Problem to work on:
Look through the lines below and extract each one that contains "checkbox".

--- START ---

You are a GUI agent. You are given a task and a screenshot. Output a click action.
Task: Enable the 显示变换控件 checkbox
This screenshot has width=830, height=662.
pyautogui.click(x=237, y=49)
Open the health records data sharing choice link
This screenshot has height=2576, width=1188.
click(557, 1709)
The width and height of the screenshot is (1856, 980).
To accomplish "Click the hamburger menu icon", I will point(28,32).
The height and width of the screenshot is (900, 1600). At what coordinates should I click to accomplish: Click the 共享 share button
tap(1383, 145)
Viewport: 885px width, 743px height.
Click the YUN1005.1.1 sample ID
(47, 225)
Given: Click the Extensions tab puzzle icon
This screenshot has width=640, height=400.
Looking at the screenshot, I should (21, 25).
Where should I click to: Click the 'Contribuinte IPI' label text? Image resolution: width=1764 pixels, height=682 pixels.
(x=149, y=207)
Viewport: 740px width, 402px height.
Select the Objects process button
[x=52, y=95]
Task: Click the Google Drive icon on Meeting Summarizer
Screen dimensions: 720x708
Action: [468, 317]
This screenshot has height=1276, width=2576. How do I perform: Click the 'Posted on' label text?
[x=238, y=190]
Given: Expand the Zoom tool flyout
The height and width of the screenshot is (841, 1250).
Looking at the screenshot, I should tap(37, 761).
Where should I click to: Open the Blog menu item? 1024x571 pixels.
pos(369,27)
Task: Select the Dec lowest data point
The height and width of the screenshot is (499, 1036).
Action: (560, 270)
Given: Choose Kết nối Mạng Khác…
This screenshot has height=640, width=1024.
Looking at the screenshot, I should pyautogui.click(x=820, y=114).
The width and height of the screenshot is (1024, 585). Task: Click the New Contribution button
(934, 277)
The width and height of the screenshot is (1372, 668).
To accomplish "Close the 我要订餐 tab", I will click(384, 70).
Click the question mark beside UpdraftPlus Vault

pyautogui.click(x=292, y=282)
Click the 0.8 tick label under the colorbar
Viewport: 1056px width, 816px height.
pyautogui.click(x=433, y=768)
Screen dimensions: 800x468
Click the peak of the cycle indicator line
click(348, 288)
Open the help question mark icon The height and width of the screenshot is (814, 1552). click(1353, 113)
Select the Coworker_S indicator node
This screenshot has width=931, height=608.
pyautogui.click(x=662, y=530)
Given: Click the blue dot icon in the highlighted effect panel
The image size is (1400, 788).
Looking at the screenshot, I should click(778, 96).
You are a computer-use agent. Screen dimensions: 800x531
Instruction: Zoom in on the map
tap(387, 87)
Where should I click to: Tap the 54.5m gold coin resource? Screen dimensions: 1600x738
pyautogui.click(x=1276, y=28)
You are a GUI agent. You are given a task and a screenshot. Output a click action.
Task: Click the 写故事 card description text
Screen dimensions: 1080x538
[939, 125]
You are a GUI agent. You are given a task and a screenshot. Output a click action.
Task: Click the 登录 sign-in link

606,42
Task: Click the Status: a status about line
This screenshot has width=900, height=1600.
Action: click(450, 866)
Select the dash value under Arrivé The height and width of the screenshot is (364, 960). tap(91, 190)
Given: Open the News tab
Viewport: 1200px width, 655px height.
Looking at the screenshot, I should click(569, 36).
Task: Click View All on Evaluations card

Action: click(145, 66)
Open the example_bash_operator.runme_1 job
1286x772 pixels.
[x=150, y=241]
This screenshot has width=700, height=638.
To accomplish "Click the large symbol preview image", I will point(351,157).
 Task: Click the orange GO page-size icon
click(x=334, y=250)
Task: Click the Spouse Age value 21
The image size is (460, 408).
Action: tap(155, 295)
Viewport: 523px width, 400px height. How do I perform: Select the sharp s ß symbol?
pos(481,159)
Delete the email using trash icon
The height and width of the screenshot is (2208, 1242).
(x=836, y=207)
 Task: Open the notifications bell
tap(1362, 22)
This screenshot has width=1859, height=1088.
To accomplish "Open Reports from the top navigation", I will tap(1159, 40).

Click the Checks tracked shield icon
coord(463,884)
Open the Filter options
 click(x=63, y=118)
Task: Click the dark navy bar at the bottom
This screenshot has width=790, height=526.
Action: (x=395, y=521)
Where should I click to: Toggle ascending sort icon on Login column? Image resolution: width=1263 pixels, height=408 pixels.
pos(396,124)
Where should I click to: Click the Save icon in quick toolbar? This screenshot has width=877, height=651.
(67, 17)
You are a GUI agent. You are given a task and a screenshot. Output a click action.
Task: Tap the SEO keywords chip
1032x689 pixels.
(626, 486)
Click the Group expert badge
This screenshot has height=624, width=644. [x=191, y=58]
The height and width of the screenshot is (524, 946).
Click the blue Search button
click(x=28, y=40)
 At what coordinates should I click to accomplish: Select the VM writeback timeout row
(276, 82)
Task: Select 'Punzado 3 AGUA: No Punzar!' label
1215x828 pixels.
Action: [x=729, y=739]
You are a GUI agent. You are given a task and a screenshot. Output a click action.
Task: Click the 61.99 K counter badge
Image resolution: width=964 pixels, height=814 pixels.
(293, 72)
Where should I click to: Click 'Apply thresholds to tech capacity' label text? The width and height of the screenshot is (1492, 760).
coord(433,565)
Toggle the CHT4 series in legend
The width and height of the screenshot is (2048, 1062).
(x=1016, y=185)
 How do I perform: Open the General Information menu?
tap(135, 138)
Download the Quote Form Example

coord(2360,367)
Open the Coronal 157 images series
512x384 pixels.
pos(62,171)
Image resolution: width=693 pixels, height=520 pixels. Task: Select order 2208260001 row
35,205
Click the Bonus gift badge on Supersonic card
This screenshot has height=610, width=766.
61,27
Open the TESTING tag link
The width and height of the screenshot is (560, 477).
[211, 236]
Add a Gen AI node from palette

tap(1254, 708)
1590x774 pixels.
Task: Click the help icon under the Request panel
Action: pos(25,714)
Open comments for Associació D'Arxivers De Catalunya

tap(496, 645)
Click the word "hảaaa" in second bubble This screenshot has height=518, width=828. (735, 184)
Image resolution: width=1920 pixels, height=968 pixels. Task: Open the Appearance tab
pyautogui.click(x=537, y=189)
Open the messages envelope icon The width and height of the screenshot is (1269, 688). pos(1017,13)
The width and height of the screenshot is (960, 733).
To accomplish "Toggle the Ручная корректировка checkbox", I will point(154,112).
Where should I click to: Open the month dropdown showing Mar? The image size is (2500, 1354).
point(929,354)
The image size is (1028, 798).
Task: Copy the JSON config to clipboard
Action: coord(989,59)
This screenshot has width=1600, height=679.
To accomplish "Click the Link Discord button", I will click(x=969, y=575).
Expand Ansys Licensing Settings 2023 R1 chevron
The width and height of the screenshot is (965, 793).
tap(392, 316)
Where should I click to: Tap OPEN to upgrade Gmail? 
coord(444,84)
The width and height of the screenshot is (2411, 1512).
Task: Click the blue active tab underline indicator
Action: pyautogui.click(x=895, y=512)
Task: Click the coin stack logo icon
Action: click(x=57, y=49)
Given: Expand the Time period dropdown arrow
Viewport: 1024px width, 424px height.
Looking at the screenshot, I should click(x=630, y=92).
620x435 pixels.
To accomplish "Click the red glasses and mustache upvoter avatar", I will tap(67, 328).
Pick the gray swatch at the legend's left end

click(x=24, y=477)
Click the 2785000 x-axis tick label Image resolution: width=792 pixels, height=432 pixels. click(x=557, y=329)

--- END ---

Task result:
Task: Enable the 显示变换控件 checkbox
To accomplish "Toggle the Ручная корректировка checkbox", I will point(154,112).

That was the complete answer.